Without governments to enforce the law or money to keep people in line, they
believe that things will immediately revert to the law of the jungle.

------
Kecelij
Tell me, how does one get 85k claps on medium?

------
BrendanD
eat the rich

------
yellowstuff
I can't defend billionaires proposing having their employees wear shock
collars, but I still think the article is unfair in 2 important ways.

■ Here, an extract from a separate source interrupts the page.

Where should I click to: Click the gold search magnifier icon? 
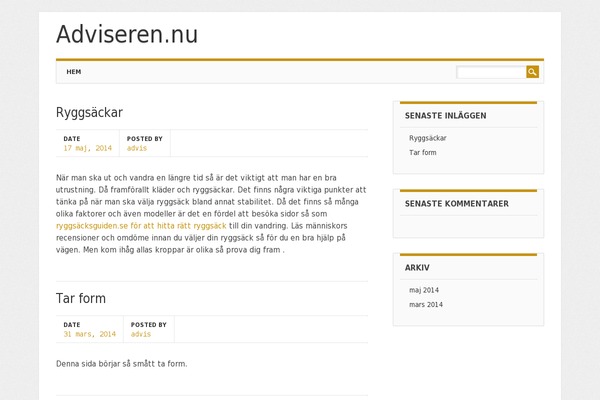(532, 72)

1) The capitalism he decries is making the poorest people in the world much,
much better off. Here's life expectancy:
[https://ourworldindata.org/grapher/life-expectancy-
globally-...](https://ourworldindata.org/grapher/life-expectancy-globally-
since-1770), but if that doesn't appeal to you there are lots of other
L-shaped charts showing good things happening in poor places in the last 50
years. There's an argument that middle class people in wealthy places are
worse off today over the last 50 years, but there is not a credible argument
that poor people are.

2) I completely understand the discomfort of being around billionaires
speculating about how to save themselves when everything goes to hell, but it
doesn't mean they want or expect things to go to hell. Investors are trained
to think about the effects of plausible worst case scenarios, separately from
considering probabilities. If you have a billion dollars it may be worth
spending a million dollars preparing for societal collapse, even if that's a
very unlikely outcome. The sad fact is that societal collapse is normal in
human history- most currency that's ever existed has become worthless, most
governments that have formed no longer exist. Rich countries since 1950 are an
exception to this rule, but accepting that it's possible they will collapse
doesn't mean it's any more likely now than it was 50 years ago. I think a
billionaire spending some time thinking about how he would handle societal
collapse is reasonable, even though focusing only on their individual survival
rather than how they could help society is not especially admirable.